6 tips for success,
tip #4
March 25, 2023
Tip #4: Make a compendious study guide
When I taught Advanced Placement Biology for seven years, I was charged with preparing students for a challenging, comprehensive exam. From the start of the academic year, I encouraged them to think about the long game since topics from early in the fall would be tested in the late spring. For each unit we studied, I coerced my students (homework bonus points!) into making a compendious study guide—one that is complete yet concise. There are so many benefits to making a compendious study guide: it fosters a deeper understanding of the content, saves time, and encourages collaborative studying.
Echoes of tip #1 remind us that making a study guide is a helpful form of active studying for students because they are creating something new. Taking ten to twenty pages of notes and summarizing them into one or two compendious pages encourages a more complex understanding of the material. When students condense knowledge into fewer pages, it’s an opportunity to review information that might have been misunderstood the first time it was presented and helps connect details with larger themes. (Spoiler alert: tip #6 is about connecting details and larger themes.)
When knowledge is to be recalled for a comprehensive assessment, using a compendious study guide is a tool that saves time: it’s faster to look over a few pages of material than it is to look through ten to twenty pages. For a course like AP Biology, students may have two entire notebooks teeming with knowledge by the time they finish the year. Re-reading an entire year’s worth of notes is time consuming and potentially detrimental. Some students are captivated by what they understand and will skip over what is confusing—and this practice won’t improve test outcomes. If there’s a study guide for each unit, it’s easier and faster to recall what makes sense and identify where further studying is warranted…and at that point the original notes might be helpful.

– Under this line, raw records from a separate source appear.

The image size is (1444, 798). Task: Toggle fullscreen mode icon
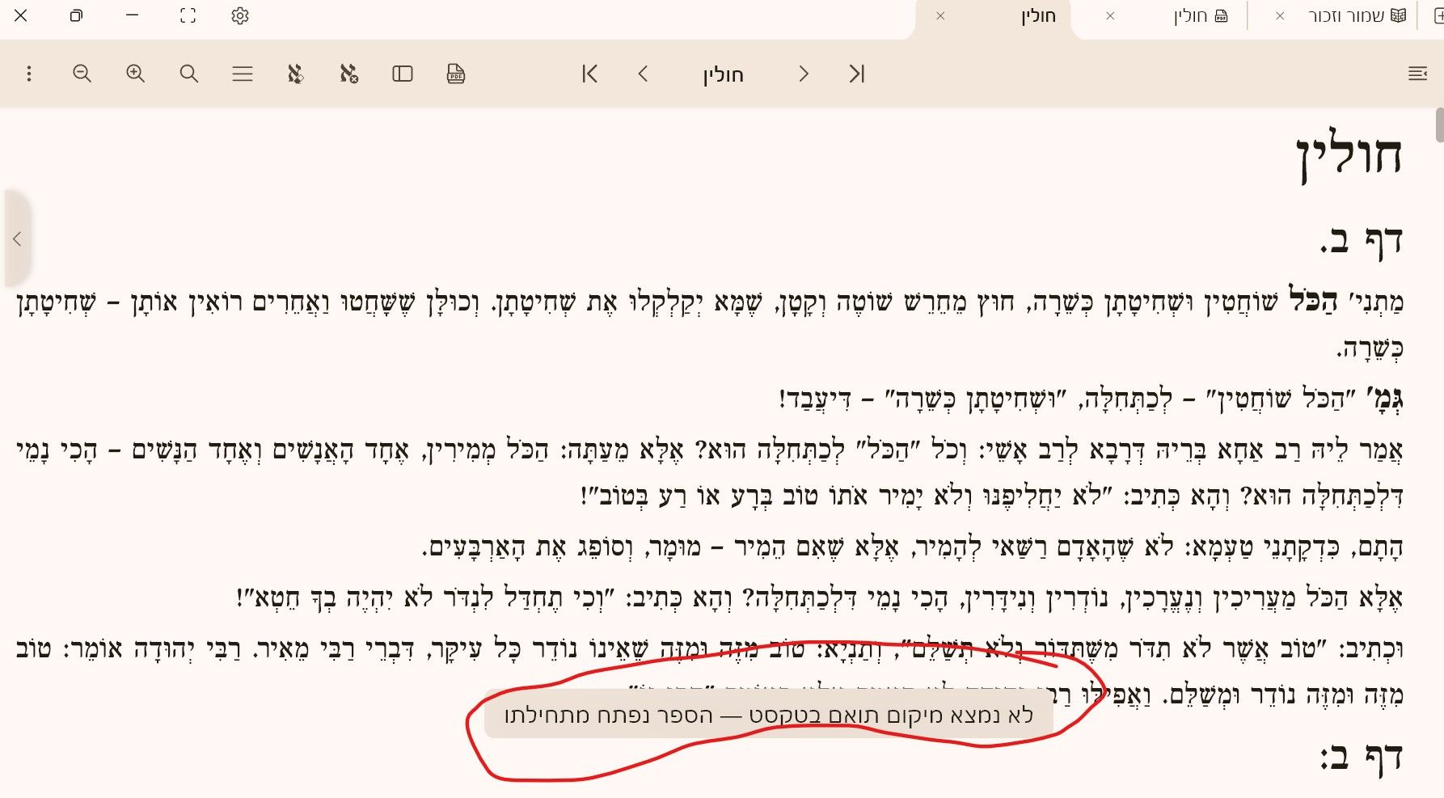click(x=188, y=16)
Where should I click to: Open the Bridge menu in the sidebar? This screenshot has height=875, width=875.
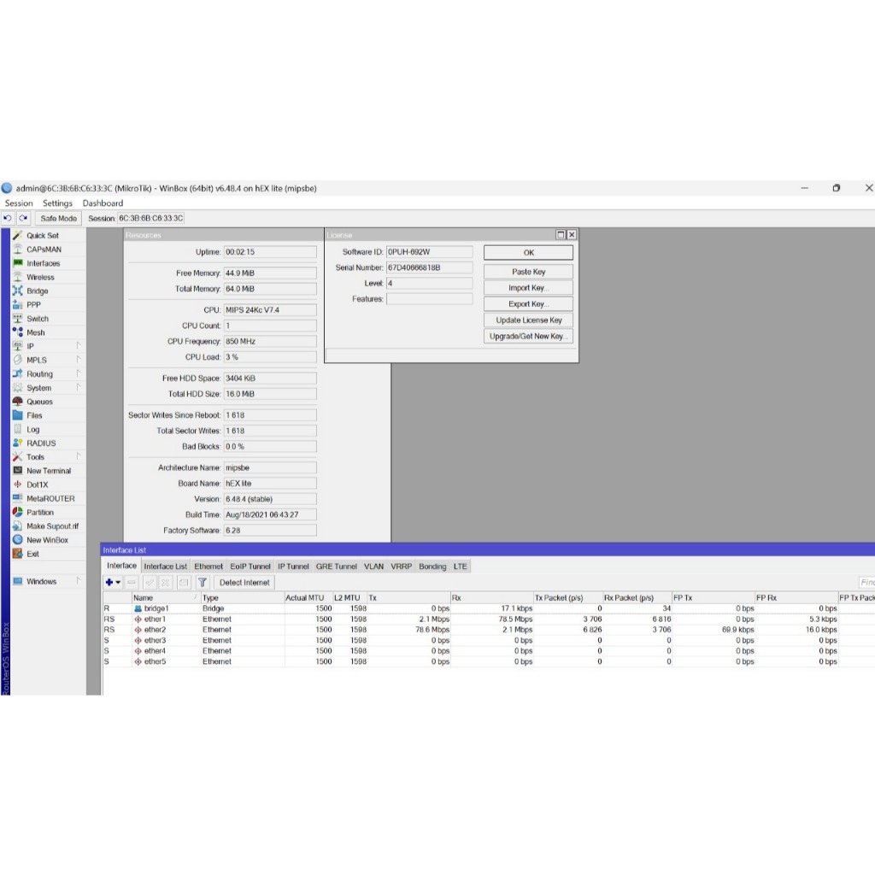point(37,291)
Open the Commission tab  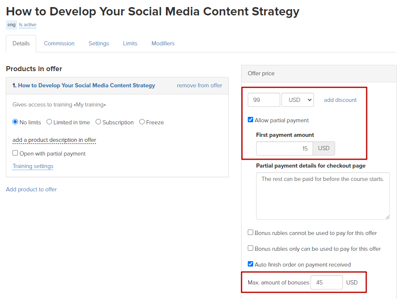[59, 43]
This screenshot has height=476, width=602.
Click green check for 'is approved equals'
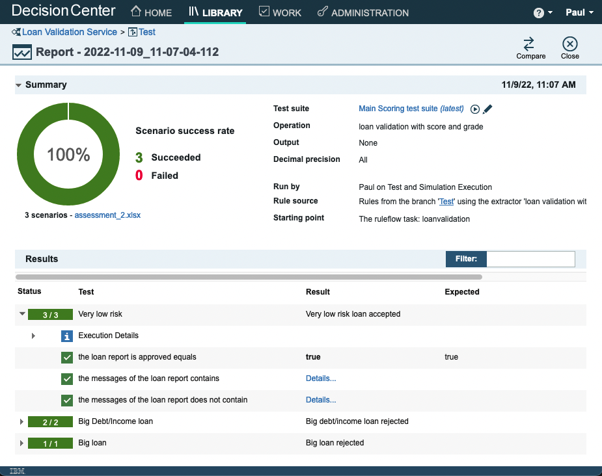pyautogui.click(x=66, y=357)
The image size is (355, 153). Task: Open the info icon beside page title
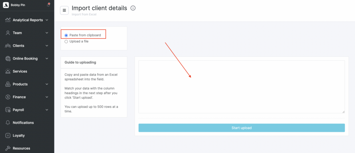(133, 8)
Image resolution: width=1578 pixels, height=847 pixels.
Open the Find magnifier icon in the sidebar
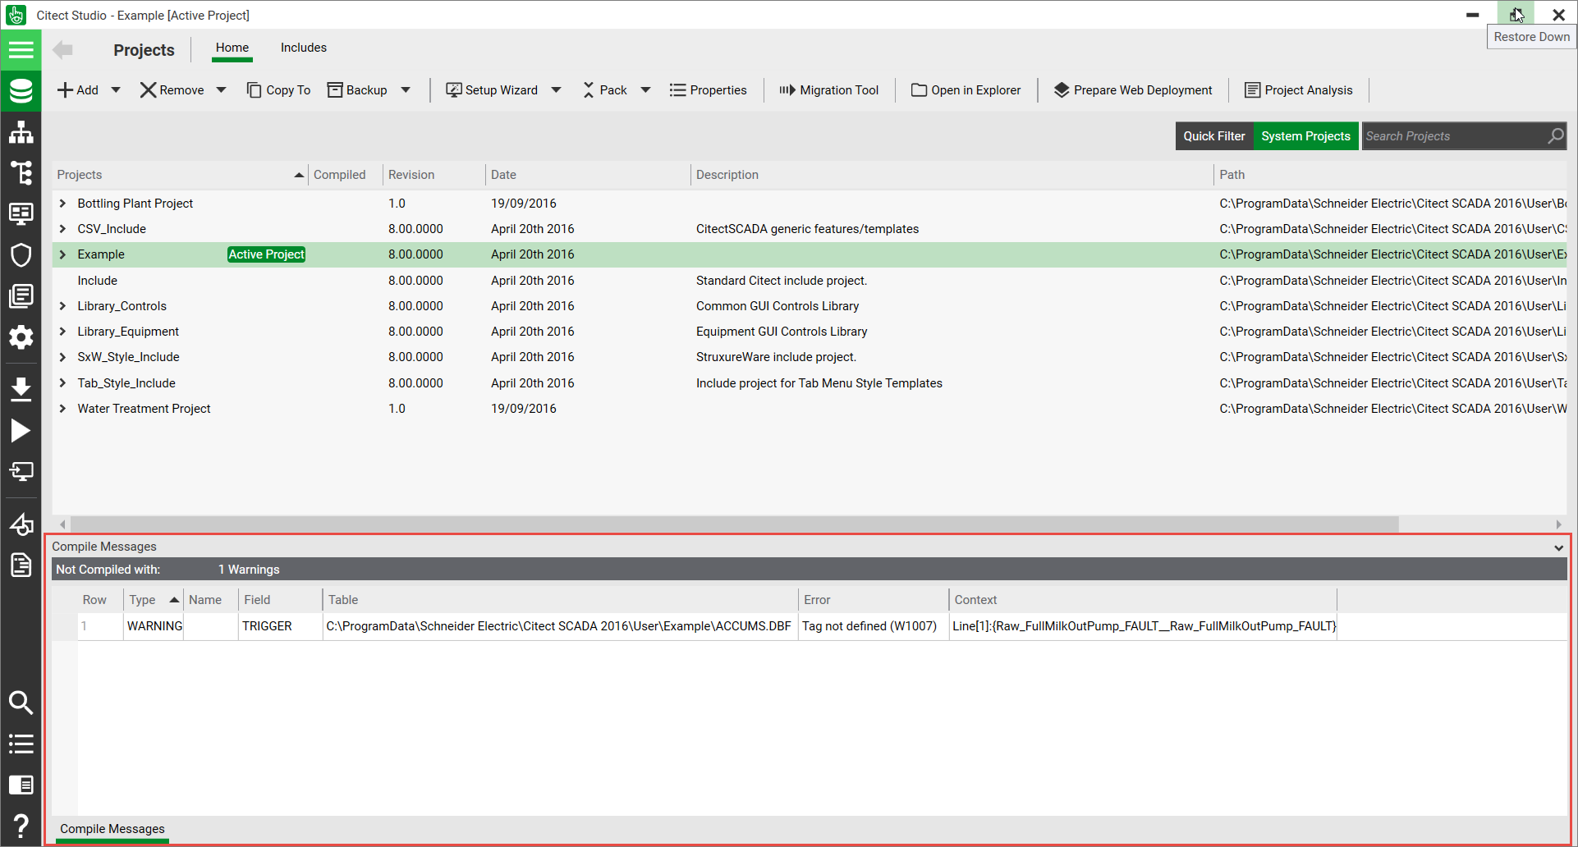click(x=21, y=703)

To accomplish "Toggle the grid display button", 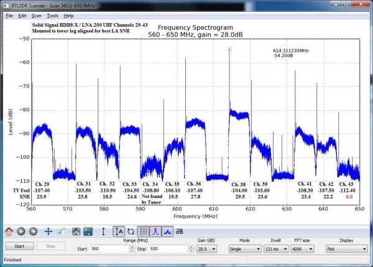I will 143,232.
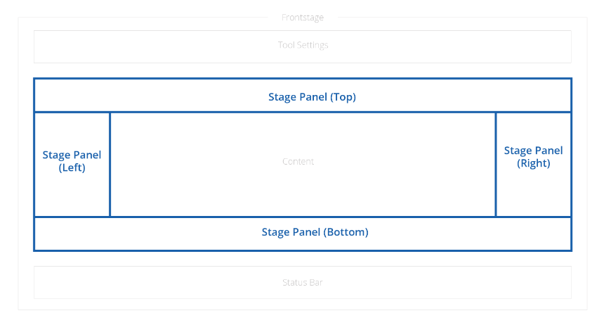The image size is (611, 325).
Task: Select the Stage Panel (Left) region
Action: click(x=72, y=161)
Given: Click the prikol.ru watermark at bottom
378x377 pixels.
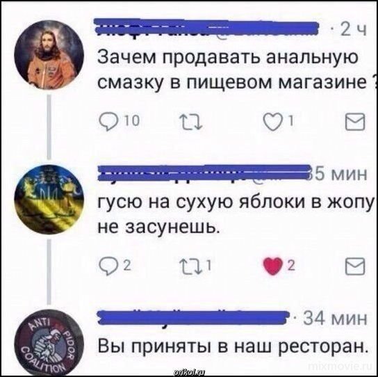Looking at the screenshot, I should 189,373.
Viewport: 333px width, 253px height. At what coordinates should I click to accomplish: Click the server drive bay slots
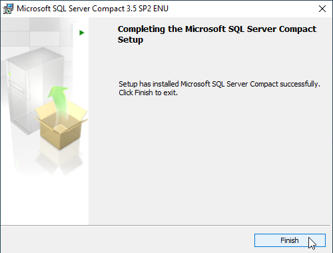point(16,89)
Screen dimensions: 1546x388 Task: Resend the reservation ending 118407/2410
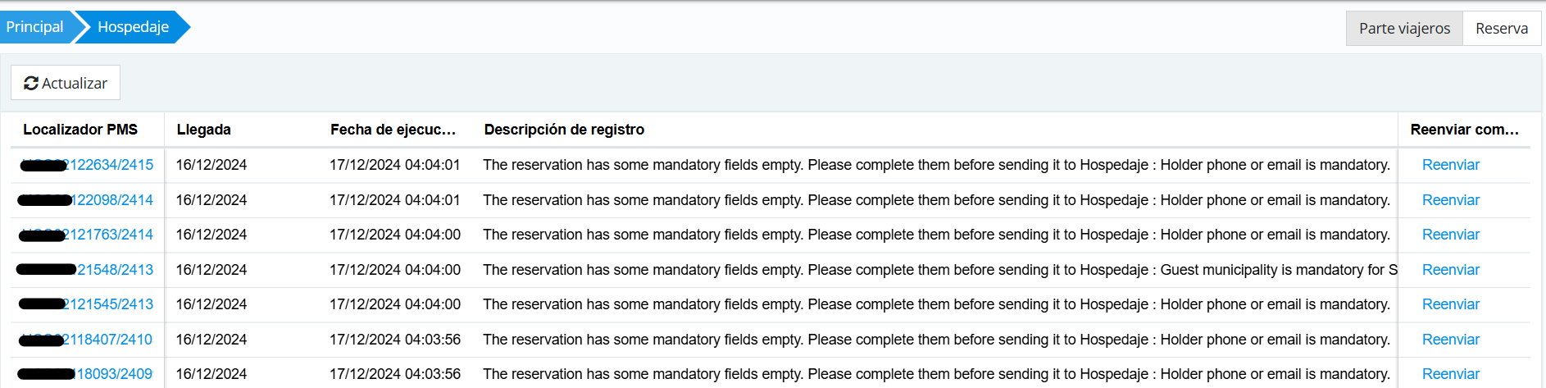[1450, 340]
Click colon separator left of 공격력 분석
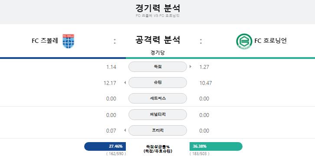 point(115,41)
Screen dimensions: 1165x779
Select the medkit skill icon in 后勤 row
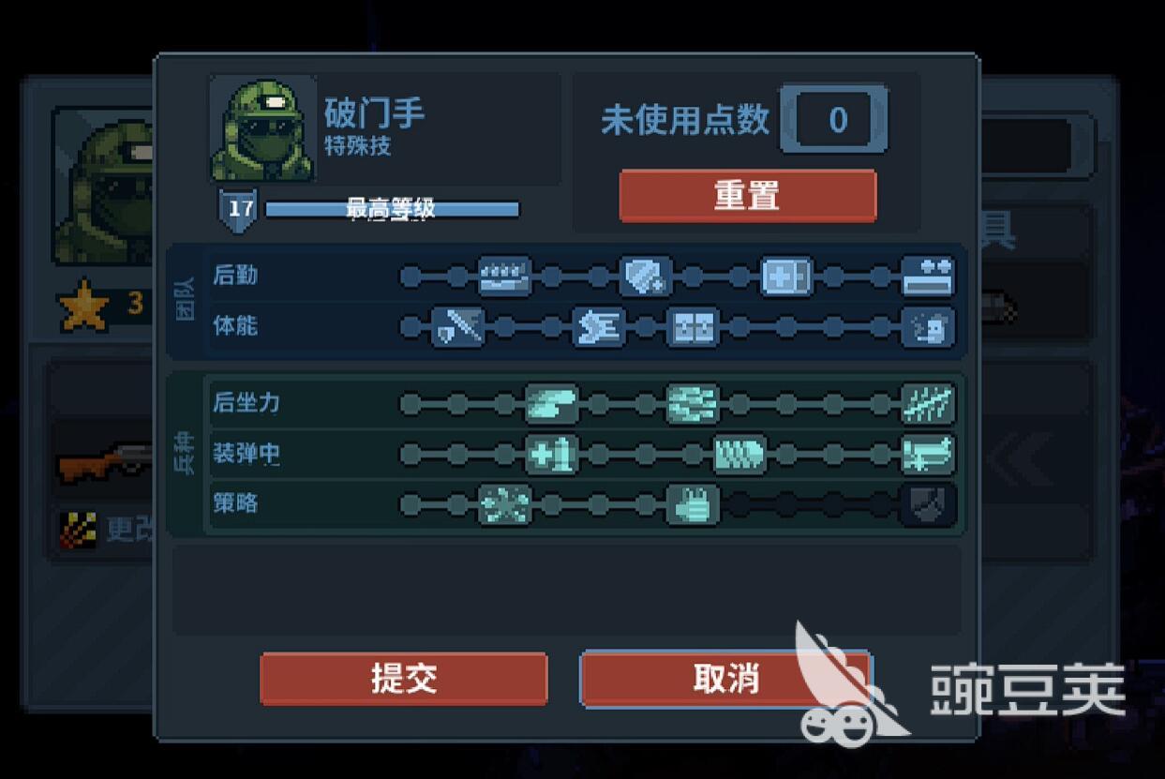pos(786,277)
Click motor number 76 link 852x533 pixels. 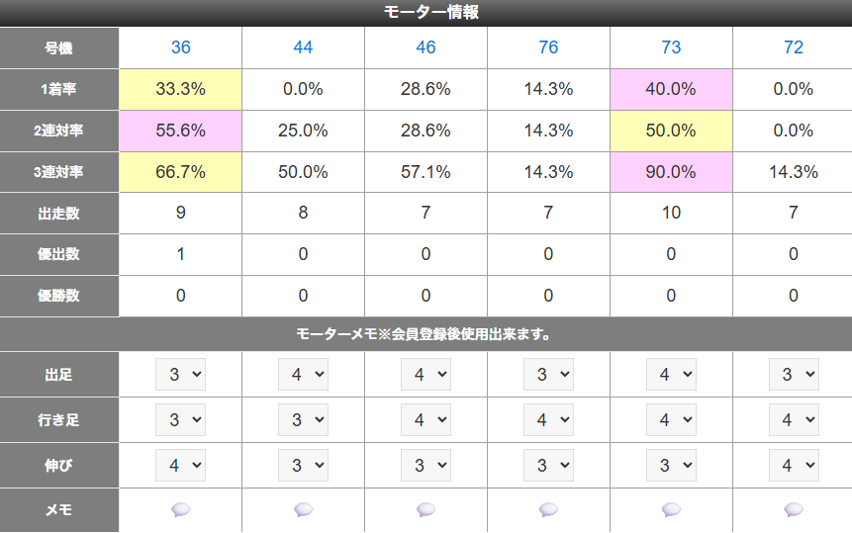pyautogui.click(x=548, y=47)
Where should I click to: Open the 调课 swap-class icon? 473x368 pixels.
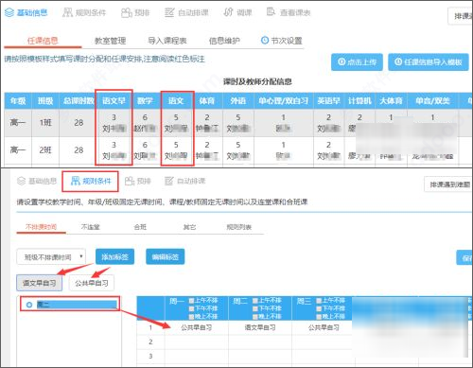click(x=228, y=12)
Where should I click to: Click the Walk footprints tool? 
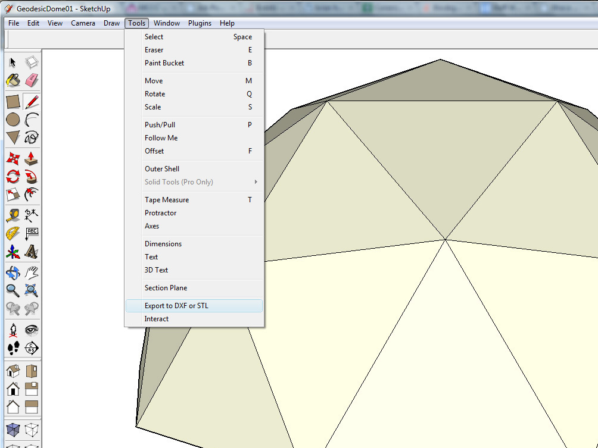[x=13, y=348]
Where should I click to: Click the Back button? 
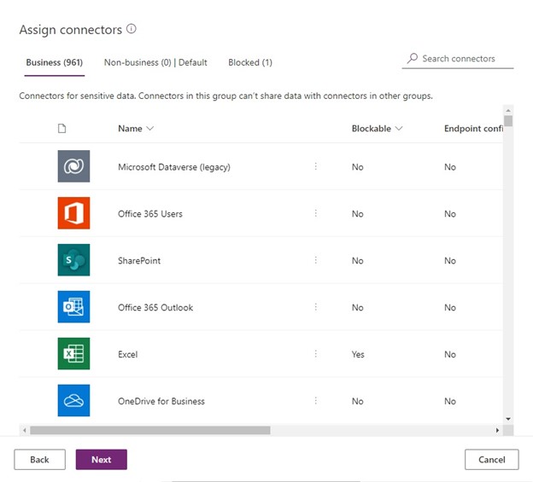click(x=39, y=460)
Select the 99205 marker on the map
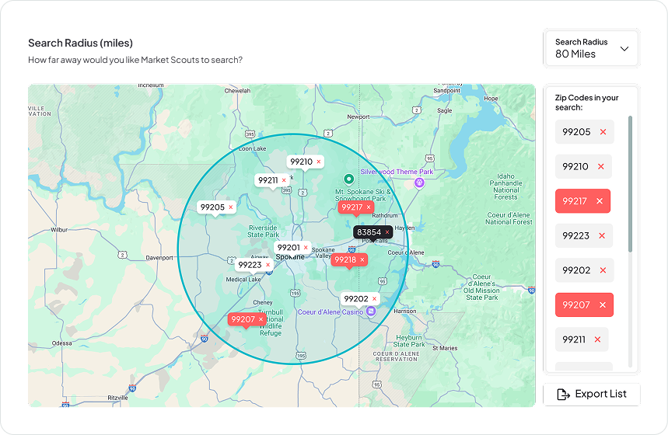 coord(212,207)
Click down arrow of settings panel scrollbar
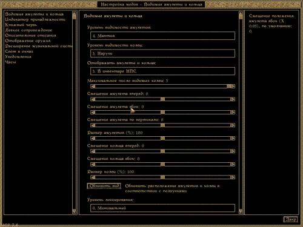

There are many ways to present and connect details in a concise manner, and we all view the world through different lenses. As such, students will make unique study guides based on the same information. Some might create charts or diagrams; others might be skilled at summarizing text. By comparing each other’s guides, they will see how others visualize the material. This will boost comprehension and potentially introduce other ways to format future study guides. Moreover, they might be reminded of information inadvertently left off their own guide when they collaborate with others.
You may have noticed this tip includes a “fancy” word: compendious! Even after moving on from the stage in life where you create study guides for tests, you should never move on from taking part in intelligent discourse involving a few fancy words—they can be the icing decorating a tasty cake of conversation. Conversations bereft of intellect are like cake with no frosting. Leading with humble intelligence (and kindness) elevates our conversations and helps bring out the best in others. Be warned: just as a cake can be ruined by the wrong amount or flavor of frosting, an otherwise enjoyable conversation can be derailed by fancy words. No one likes a conceited show-off who uses large words to hijack a conversation or to upstage others, but there’s generally no reason to dumb yourself down—use your words, even if some of them are fancy!